● SHORT PROBLEM
Repeat the material from the start through the line containing "Looking at the", word for word, leaving the pictures out of your answer.

________

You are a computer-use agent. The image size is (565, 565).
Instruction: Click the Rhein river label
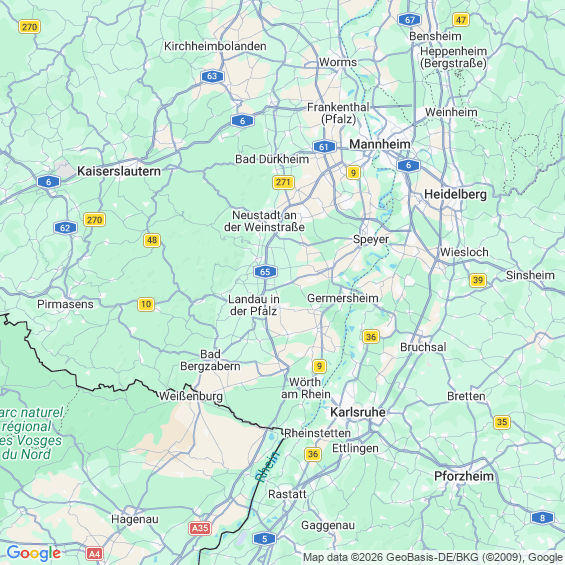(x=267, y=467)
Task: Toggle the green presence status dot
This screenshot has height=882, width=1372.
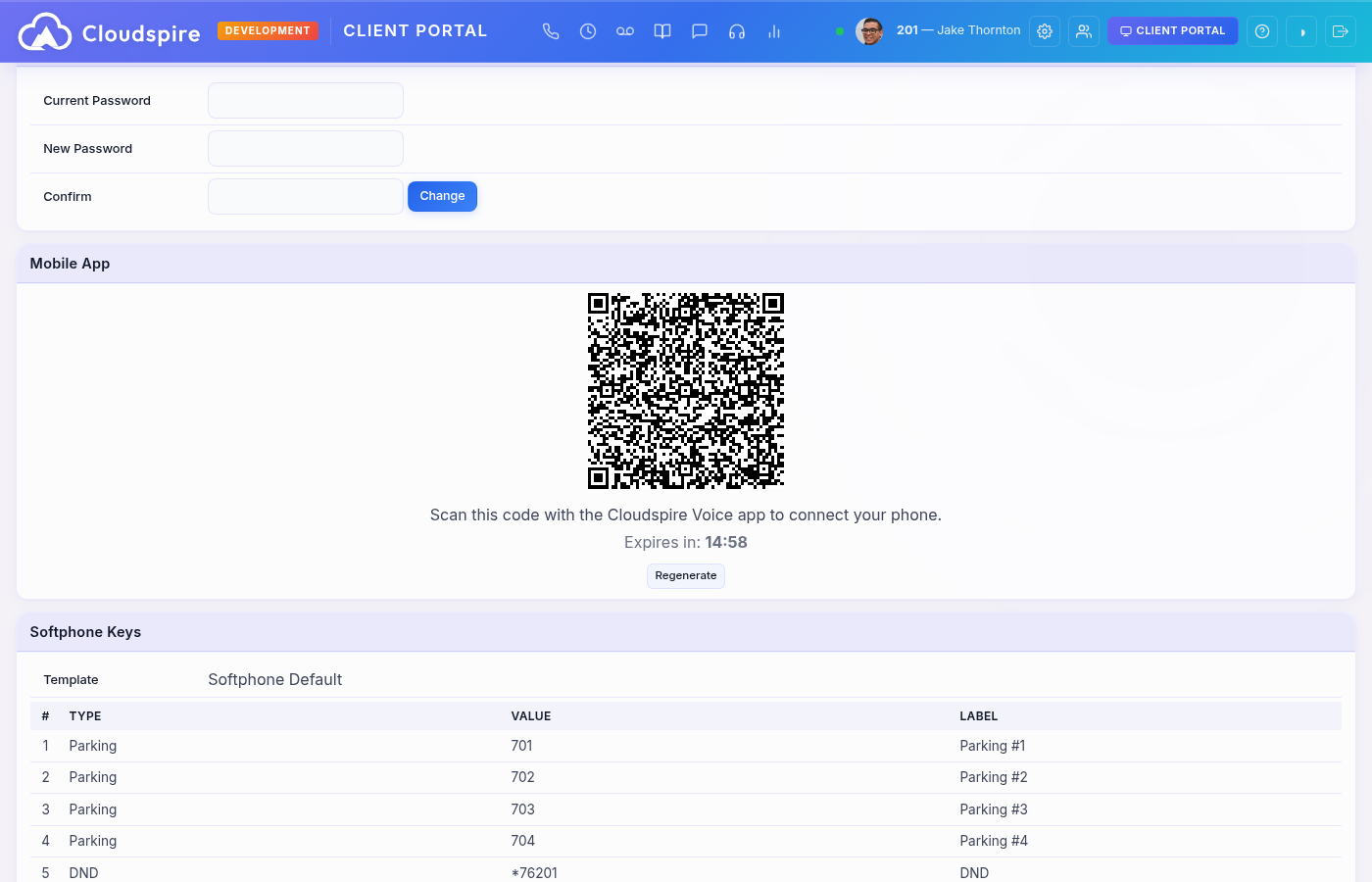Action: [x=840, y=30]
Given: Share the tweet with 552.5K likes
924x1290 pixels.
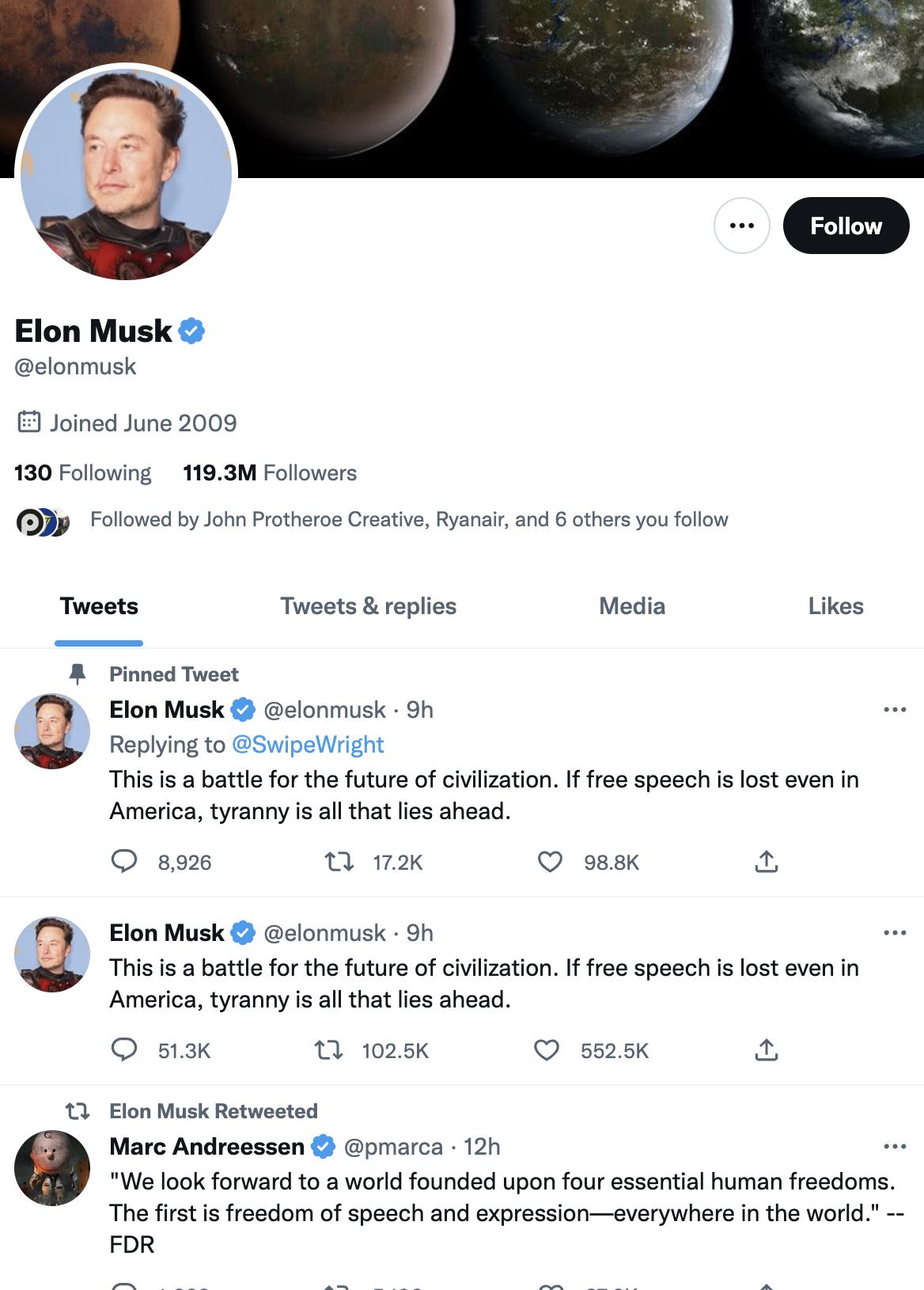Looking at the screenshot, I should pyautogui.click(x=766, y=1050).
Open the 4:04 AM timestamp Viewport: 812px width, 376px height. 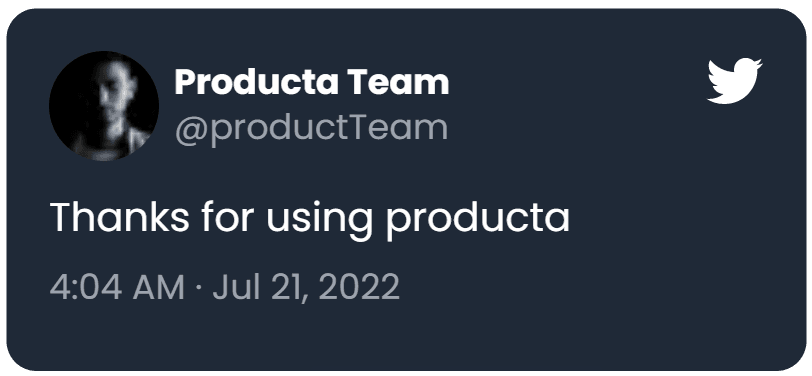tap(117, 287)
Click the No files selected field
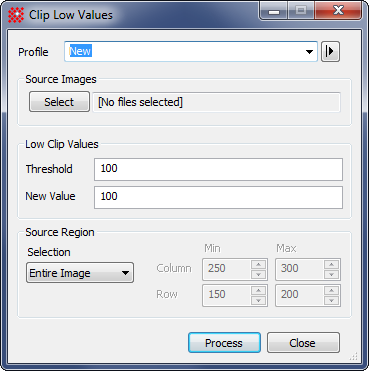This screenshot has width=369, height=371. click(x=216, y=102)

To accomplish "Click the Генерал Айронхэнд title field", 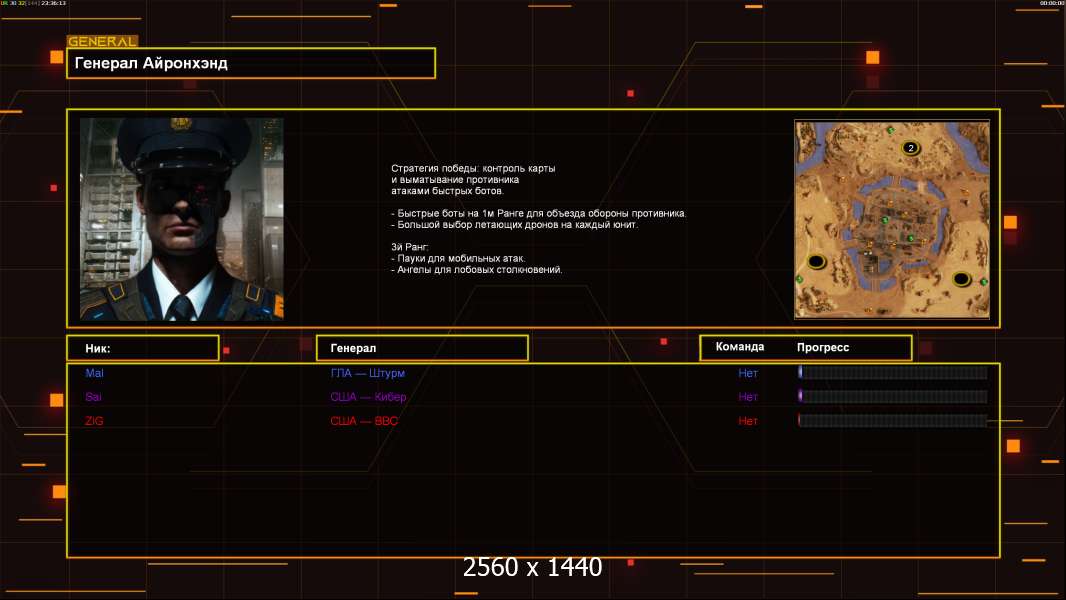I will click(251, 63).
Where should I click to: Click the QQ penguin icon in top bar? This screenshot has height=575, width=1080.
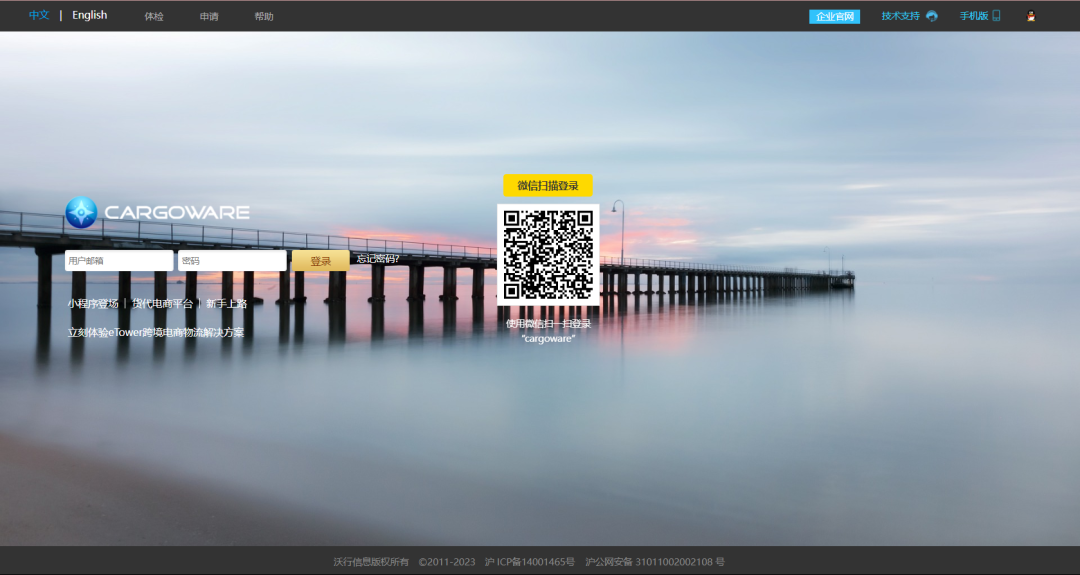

________

● THE SOLUTION
You are a computer-use agent. The image size is (565, 565).
Instruction: Click the Rhein river label
(x=267, y=467)
Task: Toggle the green presence status dot
This screenshot has height=882, width=1372.
Action: [x=840, y=30]
Given: Share the tweet with 552.5K likes
924x1290 pixels.
Looking at the screenshot, I should pyautogui.click(x=766, y=1050).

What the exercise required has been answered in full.